= Frederick Klein =

Frederick Augustus Klein (1827-1903), or F. A. Klein as he is called in much of the literature, was a Church Missionary Society (CMS) missionary in the Middle East. He is remembered for his 1868 discovery of the Moabite Stone, which dates from about 840 B.C. It gives qualified confirmation of some events mentioned in the biblical Book of Kings.

==Early life==

Klein was born in Strasbourg, France, in 1827. He later studied at the Basel Mission Institute and then attended the Church Missionary Society College, Islington. He later received Anglican holy orders.

==Missionary career==

He left for Ottoman Palestine under the CMS in 1851. His wife died in Nazareth on October 10, 1851. He ministered in Nazareth until 1855 and then in Jerusalem for some 22 years; and also travelled into Jordan. During his time in Palestine he worked with John Zeller and Samuel Gobat, among others. While in the Galilee he served at Christ Church, Nazareth. He left for Germany around 1877 and engaged in Arabic translation.

He labored in Cairo from 1882 to 1893, where the CMS had reopened work, wishing to evangelize among Muslims. He established public worship in Arabic. Upon returning to Europe for good his translation work continued, and he revised the Arabic version of the Book of Common Prayer.

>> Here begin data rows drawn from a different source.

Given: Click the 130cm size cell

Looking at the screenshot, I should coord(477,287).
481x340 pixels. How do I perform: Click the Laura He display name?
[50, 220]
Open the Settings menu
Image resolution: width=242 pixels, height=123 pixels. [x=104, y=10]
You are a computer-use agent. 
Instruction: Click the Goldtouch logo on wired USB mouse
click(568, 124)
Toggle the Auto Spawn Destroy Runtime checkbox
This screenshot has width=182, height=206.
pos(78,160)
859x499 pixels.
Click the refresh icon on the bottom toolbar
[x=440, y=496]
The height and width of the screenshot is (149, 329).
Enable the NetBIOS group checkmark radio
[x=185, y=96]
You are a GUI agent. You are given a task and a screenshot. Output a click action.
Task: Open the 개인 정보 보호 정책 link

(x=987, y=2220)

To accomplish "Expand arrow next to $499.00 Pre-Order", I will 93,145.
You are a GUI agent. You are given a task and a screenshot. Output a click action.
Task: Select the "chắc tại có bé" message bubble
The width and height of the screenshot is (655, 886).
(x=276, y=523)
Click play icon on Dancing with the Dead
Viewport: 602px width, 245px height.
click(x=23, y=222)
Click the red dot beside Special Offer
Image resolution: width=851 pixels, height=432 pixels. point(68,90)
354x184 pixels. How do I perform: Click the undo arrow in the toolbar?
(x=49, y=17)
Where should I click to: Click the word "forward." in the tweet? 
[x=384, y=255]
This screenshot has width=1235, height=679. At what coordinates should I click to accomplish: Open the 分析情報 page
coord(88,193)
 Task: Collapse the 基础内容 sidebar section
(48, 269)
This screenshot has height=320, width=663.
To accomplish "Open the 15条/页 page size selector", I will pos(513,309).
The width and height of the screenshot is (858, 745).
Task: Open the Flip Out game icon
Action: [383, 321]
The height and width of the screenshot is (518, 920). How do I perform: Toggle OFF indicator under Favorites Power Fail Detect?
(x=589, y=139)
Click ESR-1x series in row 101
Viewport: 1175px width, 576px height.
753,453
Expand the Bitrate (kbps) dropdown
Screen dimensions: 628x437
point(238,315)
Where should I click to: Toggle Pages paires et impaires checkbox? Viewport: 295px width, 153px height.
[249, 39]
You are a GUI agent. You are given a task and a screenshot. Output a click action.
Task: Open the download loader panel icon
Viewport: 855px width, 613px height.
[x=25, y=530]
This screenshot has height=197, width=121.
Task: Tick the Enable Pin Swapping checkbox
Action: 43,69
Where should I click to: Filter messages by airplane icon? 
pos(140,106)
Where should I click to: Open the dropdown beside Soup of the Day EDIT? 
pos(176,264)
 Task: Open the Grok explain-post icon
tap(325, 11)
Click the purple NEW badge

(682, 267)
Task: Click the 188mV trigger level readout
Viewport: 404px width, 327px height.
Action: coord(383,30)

Klein also write a book titled The Religion of Islam which was republished in 2012.

==Legacy==
He is most remembered for discovering the Moabite Stone. However, he was also one of numerous long-lived German missionaries who acquired great proficiency in Arabic. Anticipating later developments in evangelical missions, he was also intent on sharing the Christian faith with Muslims.